Task goal » Every line that holds the word "coordinates" needs to be copied from the data below.

Supplied information »
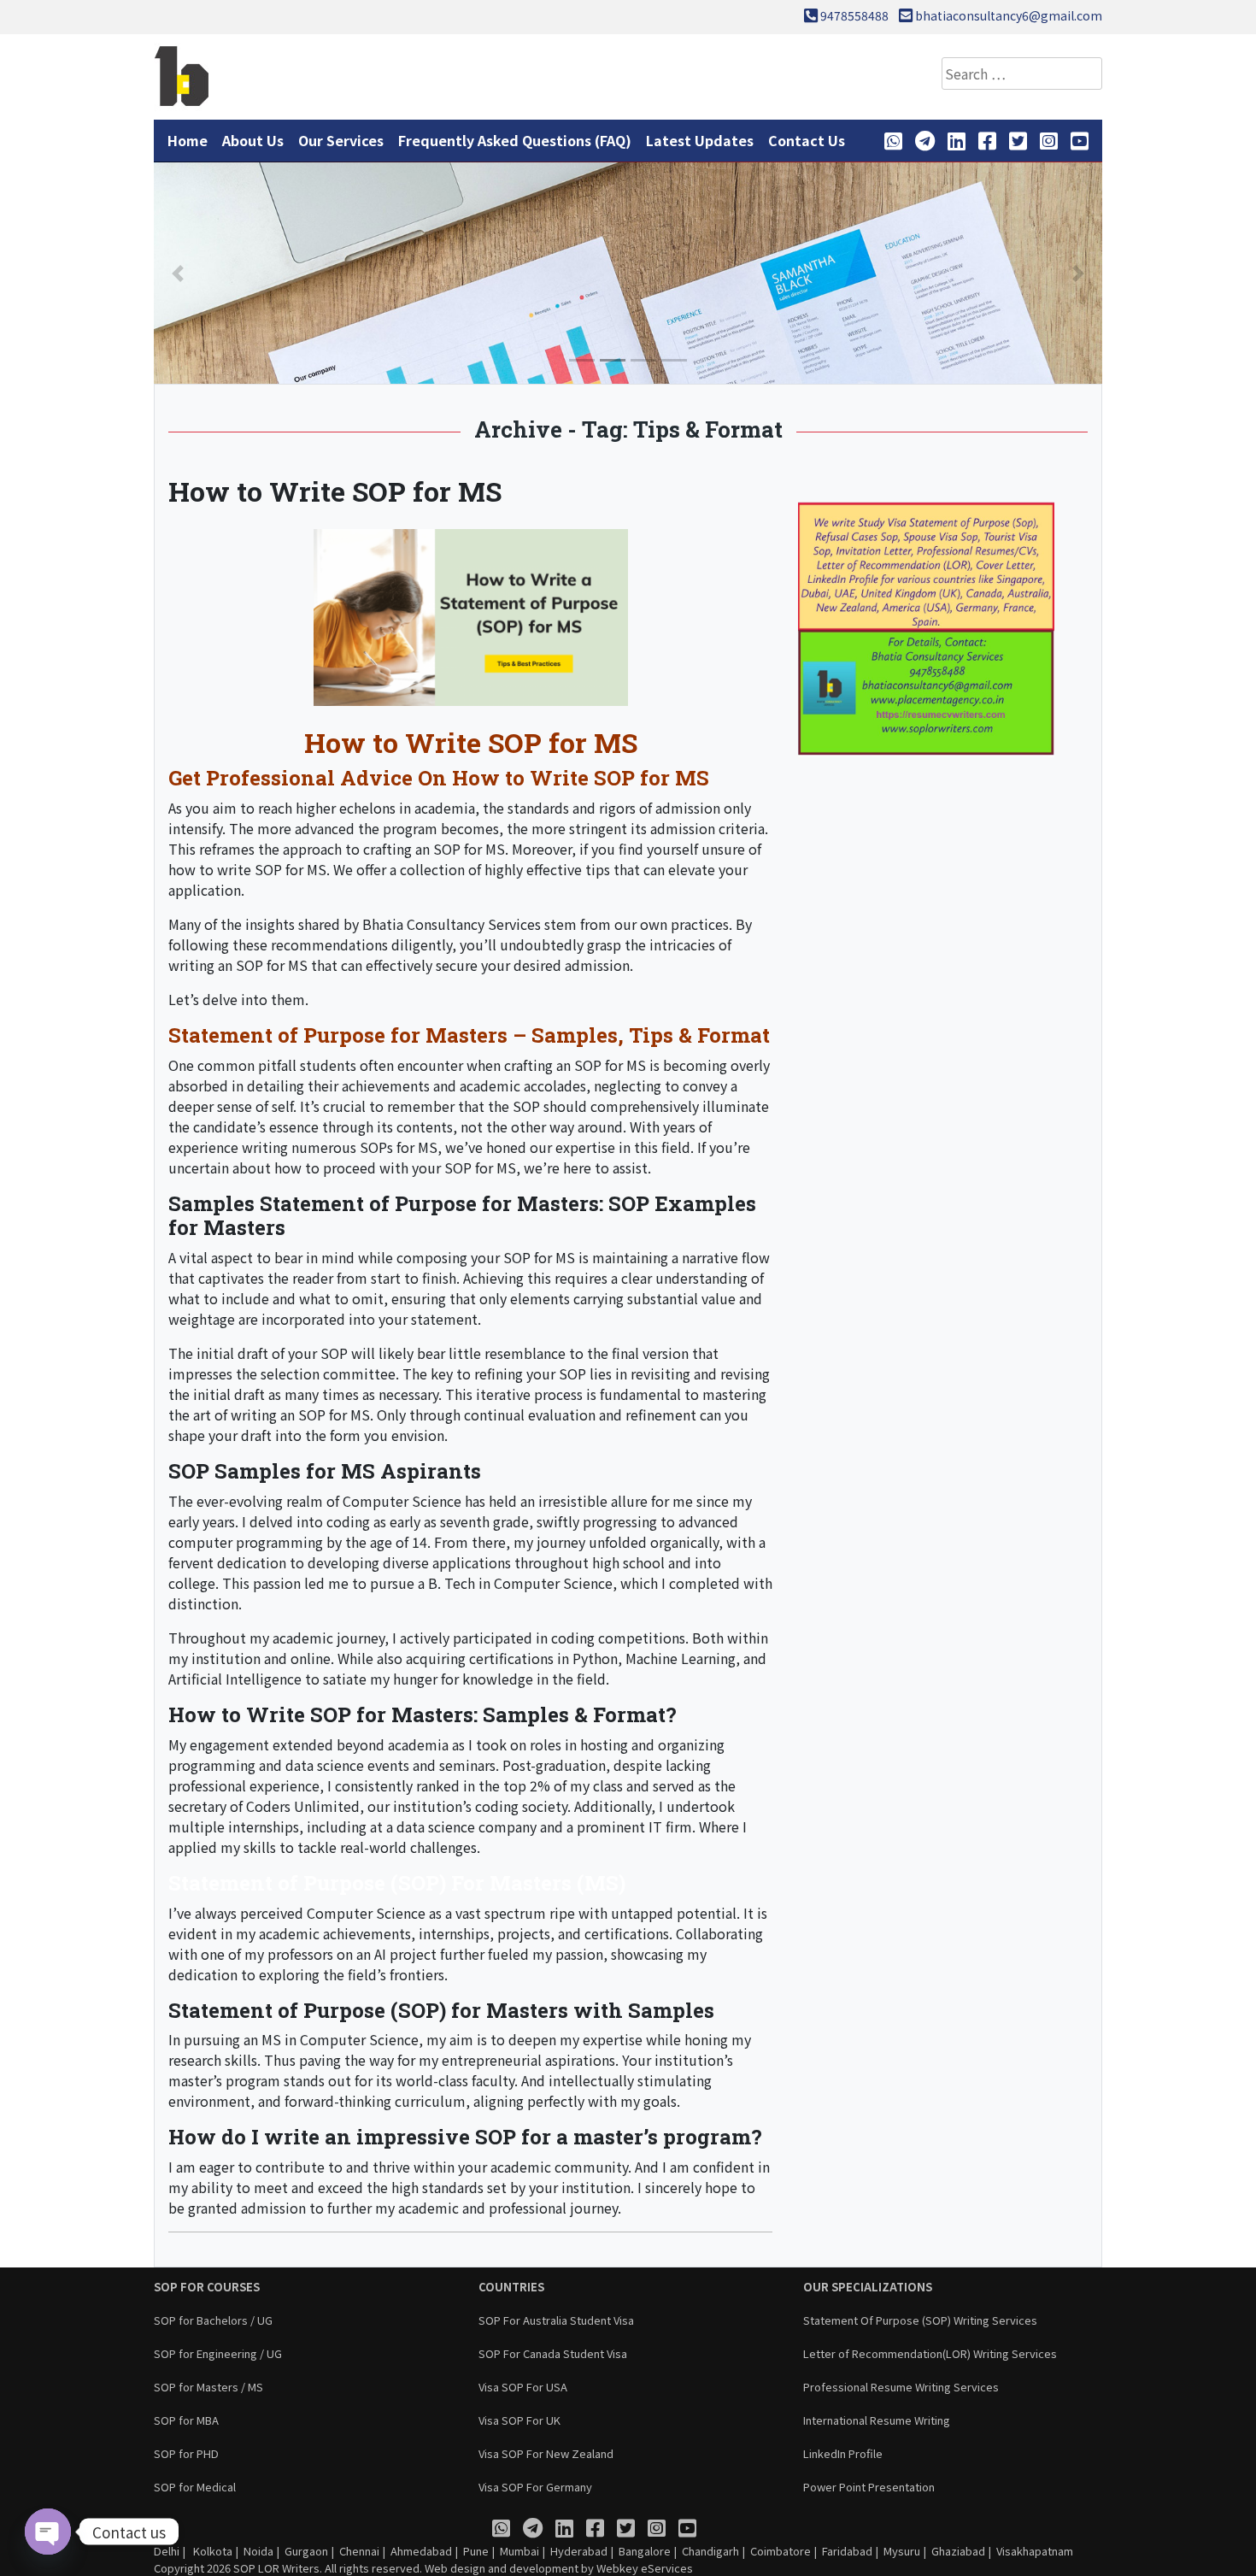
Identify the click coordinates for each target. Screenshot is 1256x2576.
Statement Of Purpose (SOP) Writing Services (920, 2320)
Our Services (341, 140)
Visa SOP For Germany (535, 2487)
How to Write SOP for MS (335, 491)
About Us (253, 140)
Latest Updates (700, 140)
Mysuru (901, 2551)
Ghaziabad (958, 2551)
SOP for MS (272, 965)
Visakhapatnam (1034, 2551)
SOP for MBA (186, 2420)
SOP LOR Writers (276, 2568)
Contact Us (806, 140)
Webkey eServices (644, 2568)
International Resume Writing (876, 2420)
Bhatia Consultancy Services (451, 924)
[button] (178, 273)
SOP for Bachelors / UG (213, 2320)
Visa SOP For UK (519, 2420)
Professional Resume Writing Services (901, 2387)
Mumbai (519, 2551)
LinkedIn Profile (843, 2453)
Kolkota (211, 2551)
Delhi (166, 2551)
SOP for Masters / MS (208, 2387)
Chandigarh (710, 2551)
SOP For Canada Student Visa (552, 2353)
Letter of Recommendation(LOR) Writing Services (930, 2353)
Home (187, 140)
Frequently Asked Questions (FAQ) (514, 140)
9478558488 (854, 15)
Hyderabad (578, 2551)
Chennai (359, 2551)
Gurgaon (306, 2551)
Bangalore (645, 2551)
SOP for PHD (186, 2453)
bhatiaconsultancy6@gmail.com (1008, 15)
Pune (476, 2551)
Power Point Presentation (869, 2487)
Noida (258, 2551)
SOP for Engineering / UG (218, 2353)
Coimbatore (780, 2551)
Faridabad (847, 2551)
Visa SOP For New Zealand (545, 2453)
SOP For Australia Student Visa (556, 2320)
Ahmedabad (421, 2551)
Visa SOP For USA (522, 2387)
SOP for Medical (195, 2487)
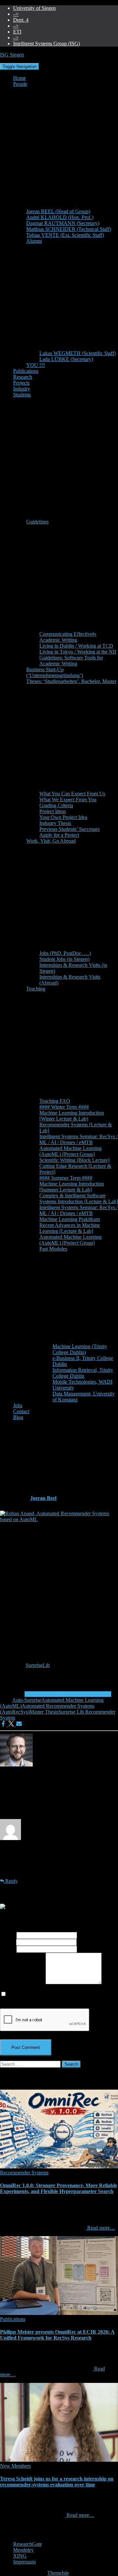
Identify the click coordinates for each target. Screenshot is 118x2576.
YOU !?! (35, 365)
--
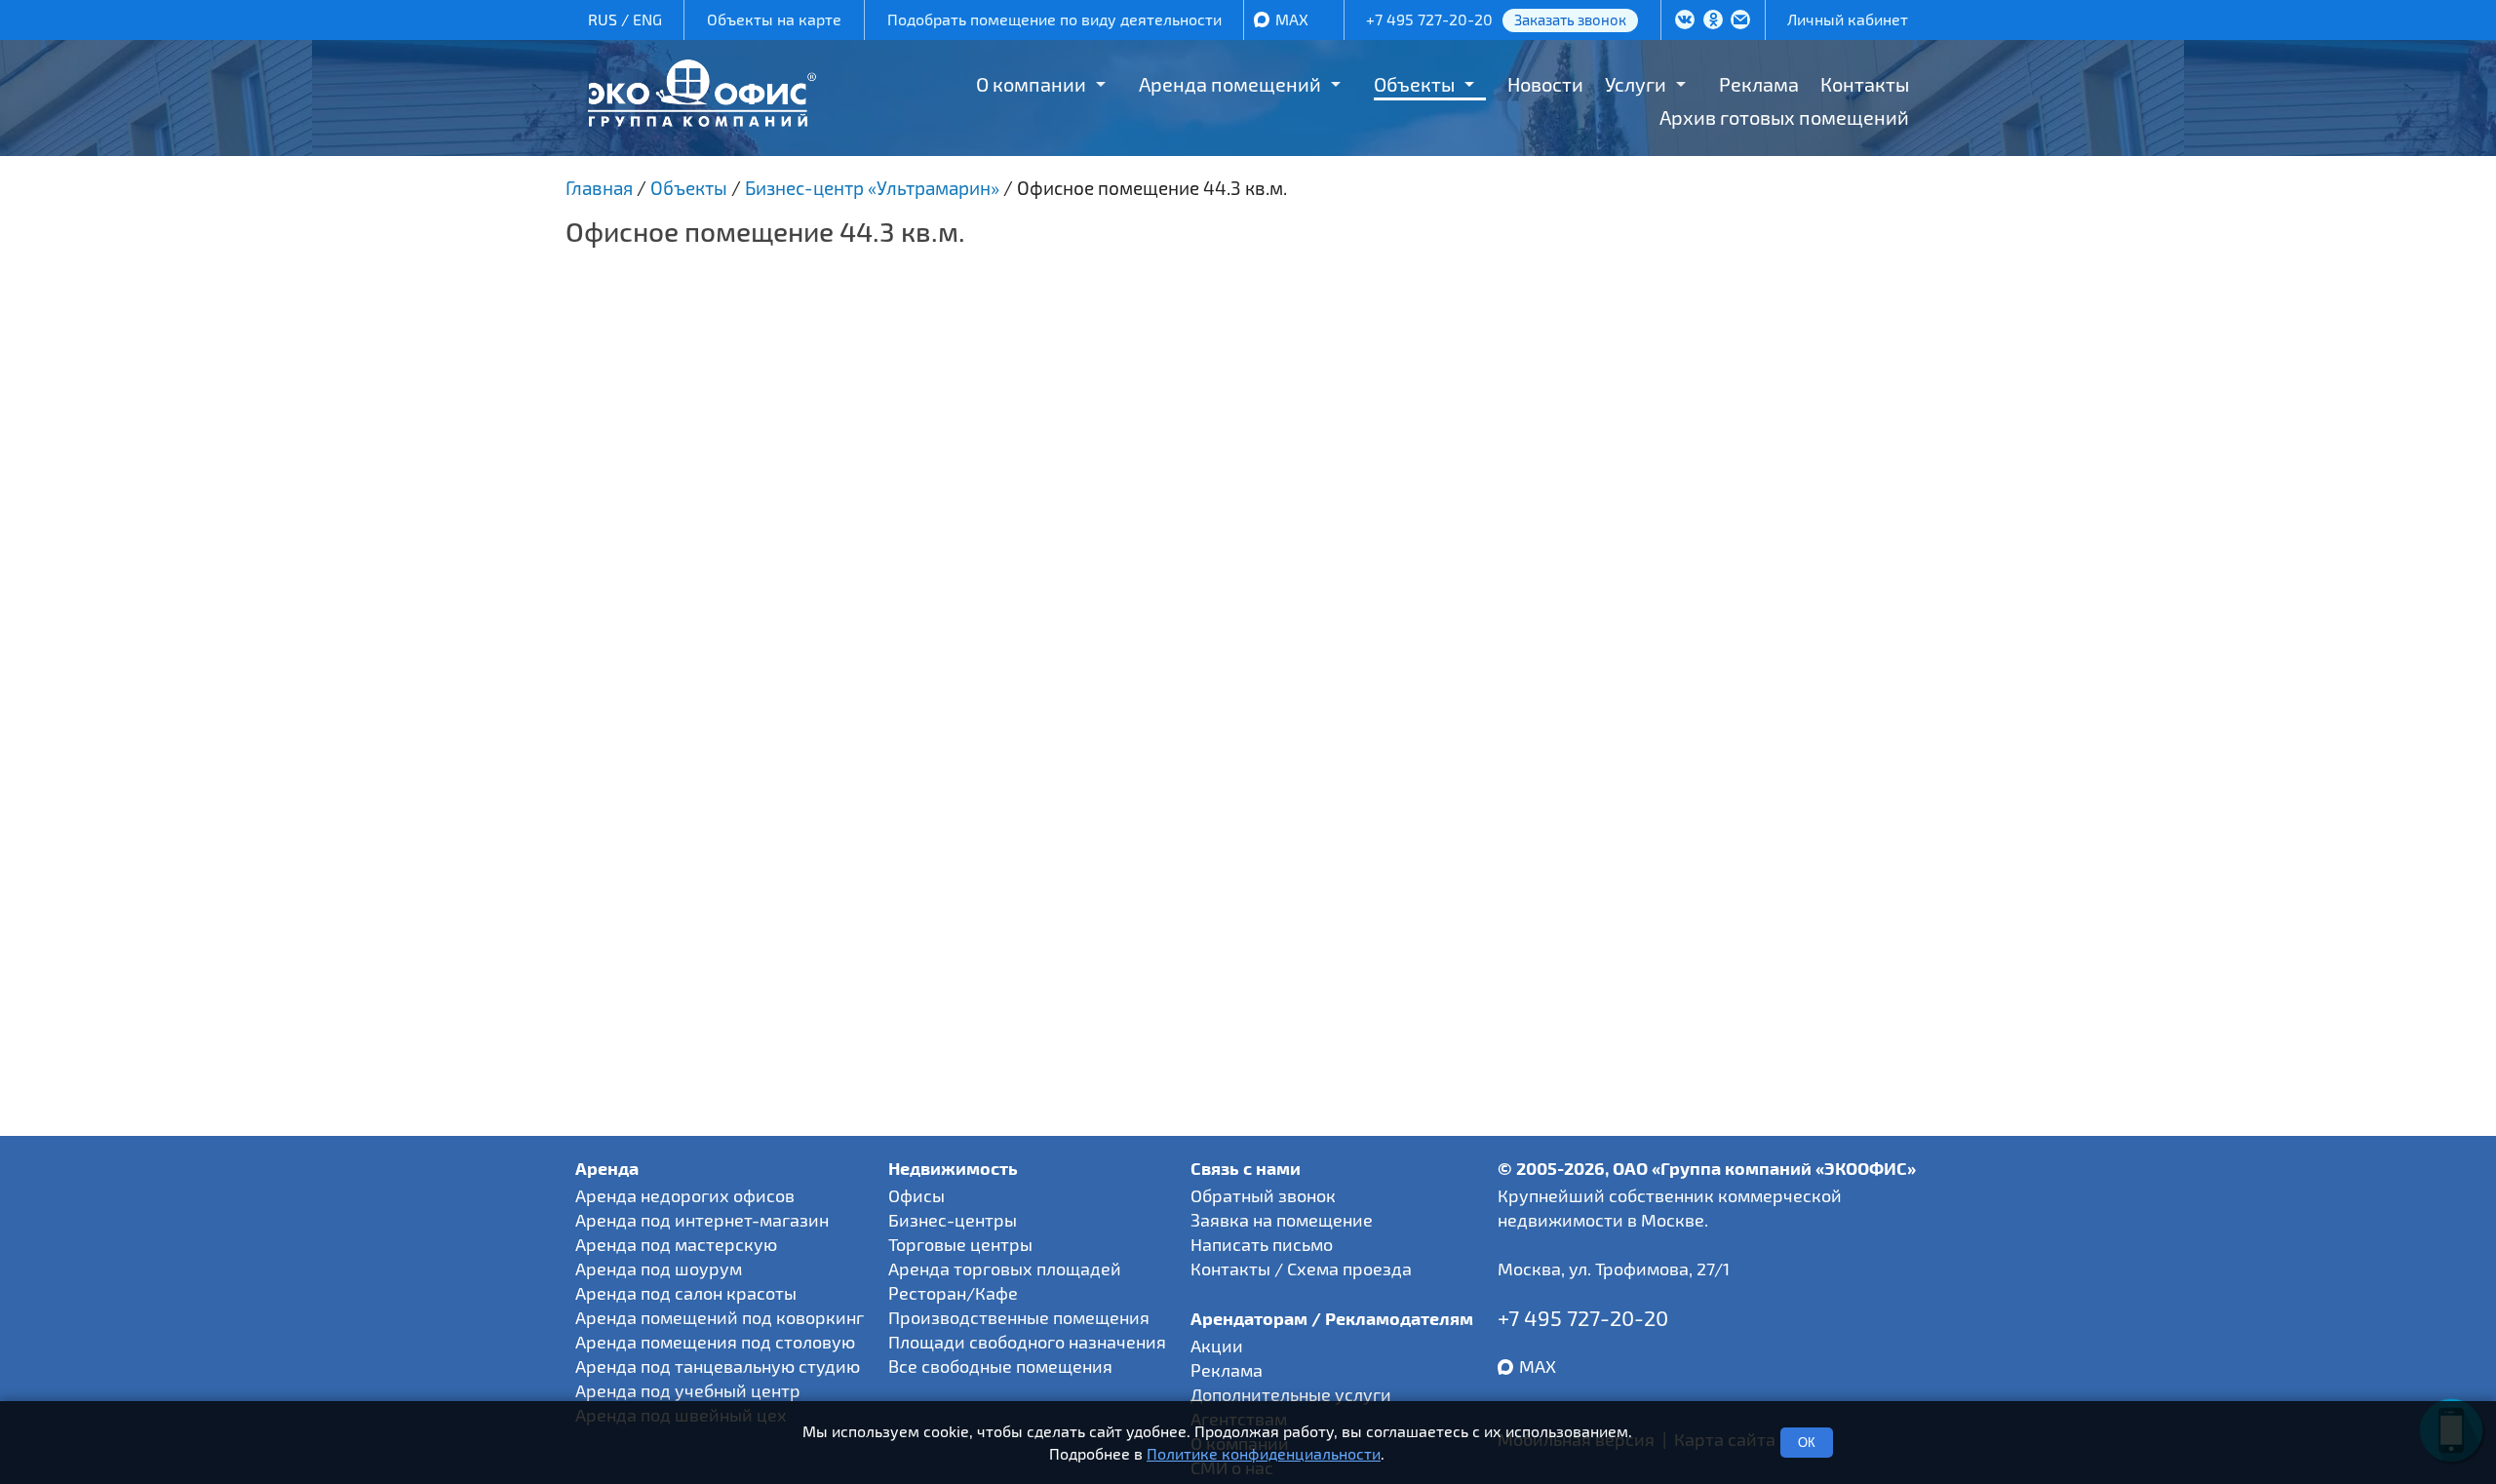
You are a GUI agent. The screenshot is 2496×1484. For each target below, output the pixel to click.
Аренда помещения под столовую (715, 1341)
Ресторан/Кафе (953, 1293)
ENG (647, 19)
* * *
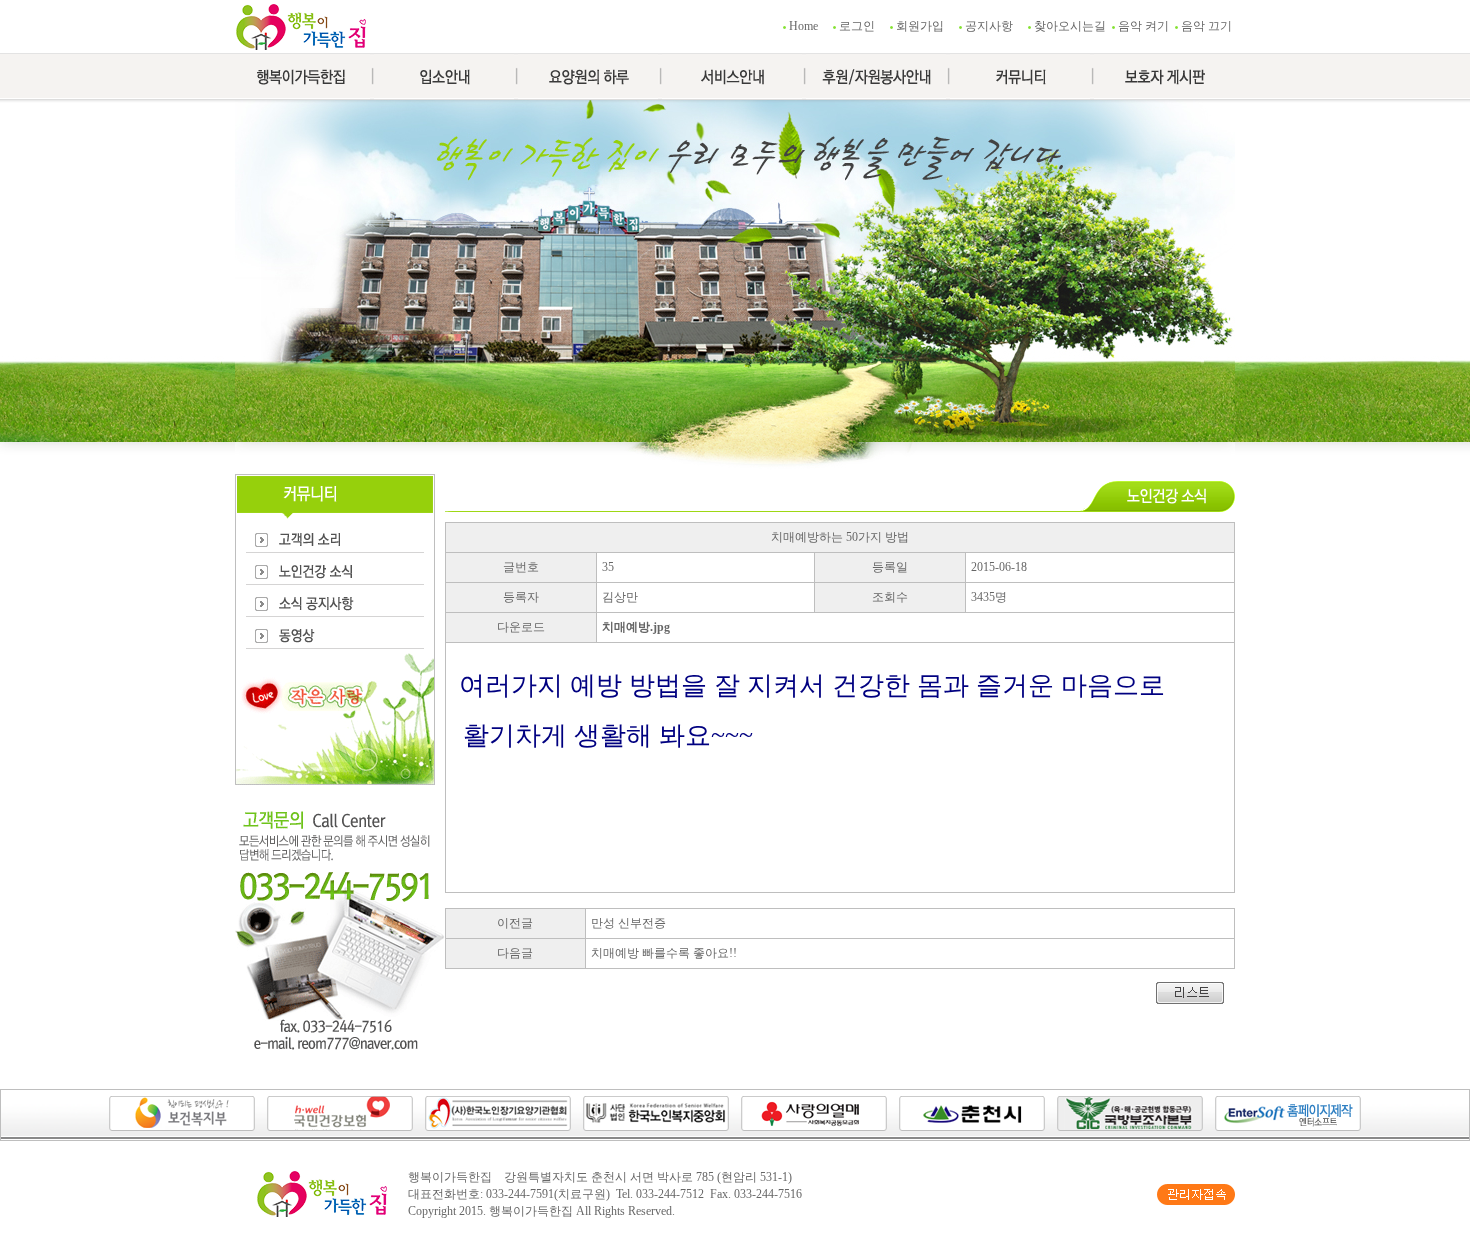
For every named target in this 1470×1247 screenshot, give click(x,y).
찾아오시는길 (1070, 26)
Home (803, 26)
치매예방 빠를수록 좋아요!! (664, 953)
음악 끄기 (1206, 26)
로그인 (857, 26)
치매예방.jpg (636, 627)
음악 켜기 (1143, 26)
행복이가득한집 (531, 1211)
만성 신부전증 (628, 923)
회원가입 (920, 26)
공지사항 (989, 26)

Written solution »
Identify the click coordinates for each target. Screenshot is 1256x2576.
Identify the click coordinates for each target. Screenshot is 118x2576.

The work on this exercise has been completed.